We don’t need kicking-the-can-down-the-road spring conferences to decide the next step. Did Gandhi engage in such talking shops rather than the relentless direct action that won India’s independence?
MSPs and MPs should be joining together to create the constitutional crisis that would make the English-dominated Westminster sit up and take notice. In case anyone missed it, on Laura Kuenssberg’s biased BBC programme, the Supreme Court judgment and its impact on demolishing any concept of UK democracy didn’t even rate a mention.
When are the SNP going to take the action necessary to elevate this democratic disgrace to the front pages and the importance it deserves?
What will it take to prise those like Brown off their comfy Holyrood benches to actually earn their pay and repay voters’ trust in them by demonstrating they represent their electorate.
Incidentally, there is nothing to prevent us from asking for a Section 30 order and telling Sunak what we intend to do before we do it because there is nothing politically he could do to prevent it other than fascist intervention which would trash the UK as just another banana republic in the eyes of the international community.
At Prime Minister’s Questions, we ask for a Section 30 order. When refused MPs leave the House, they resign and seek re-election. Simultaneously, MSPs supporting independence do likewise. This foments the constitutional crisis that puts the issue on the front pages.
And if this doesn’t work? Then we do the same again, unless and until democracy prevails and Scots have the opportunity to vote to be rid of this appalling Union once and for all.
Jim Taylor
Edinburgh
It seems almost pointless for the SNP to hold a special conference sometime in the New Year when their depute leader Keith Brown MSP has already firmly ruled out the option of holding an early Scottish Parliament election (The National, November 28).
The only other option left on the table will be to try to win the majority of votes in the next UK General Election. In the event of that coming to pass, it seems we would most likely be in the political Groundhog Day position of again begging the latest UK Prime Minister for a Section 30 order. Good luck with that, Keith.
I would be very interested to hear from him how the absence of a First Minister in Bute House for a month or two would, as he suggests, adversely influences the cost of living crisis. It would appear she has been unable to influence the cost of gas, electricity, petrol, diesel, mortgages, food etc. to date.
Perhaps The National could allocate Keith Brown some column inches to explain this novel economic theory?
Brian Lawson
Paisley
Brian Lawson’s letter in Monday’s paper struck a chord that seemed familiar to me, what was all that campaigning for the SNP about?
I thought it was for independence, it now seems that I was wrong.

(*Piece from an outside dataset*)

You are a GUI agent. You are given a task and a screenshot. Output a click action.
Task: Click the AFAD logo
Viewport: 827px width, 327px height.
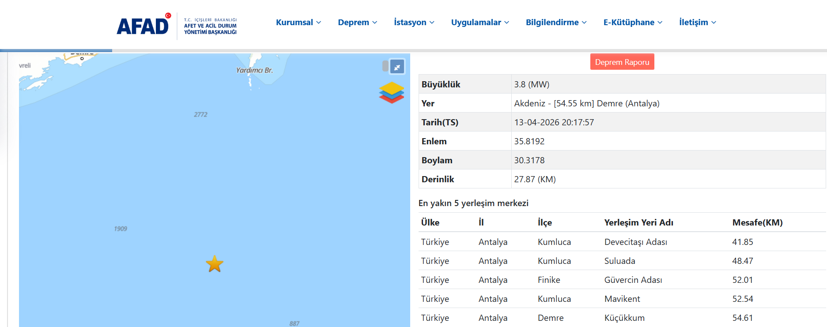(x=143, y=26)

From the comments of Mhairi Hunter and others recently, the aim was for a referendum. How mistaken I was! I’d paid my dues all those years under a misapprehension.
It seems that the SNP’s purpose is now the “neverendum”, and independence must remain a distant dream. Better to travel hopefully than to arrive is now the game. Any excuse to avoid progressing independence will do.
Send MPs to Westminster to express indignation and suffer abuse appears to be the limit of the current leadership’s ambition. Speak nicely and you might get a referendum in the distant future but not any time soon.
Others have already questioned the point of Scottish MPs (plus Welsh and Northern Irish) attending the so-called “mother of parliaments”, so why do it?
For most of the latter part of the nineteenth century and early twentieth, the Irish returned Home Rule candidates, only to be disrespected by Westminster. The Irish electorate got fed up eventually and elected MPs who didn’t stand for such treatment.
Why do our MPs still put up with it? How long will they continue to do so? Why show respect for a place that shows none for you?
When I joined the SNP, policy was that a majority of seats in Scotland was a mandate to negotiate independence. Mrs Thatcher as Prime Minister seems to have confirmed that a few years ago. So why are we still where we are?
No more bland platitudes, please. Action is required and soon. But I won’t hold my breath.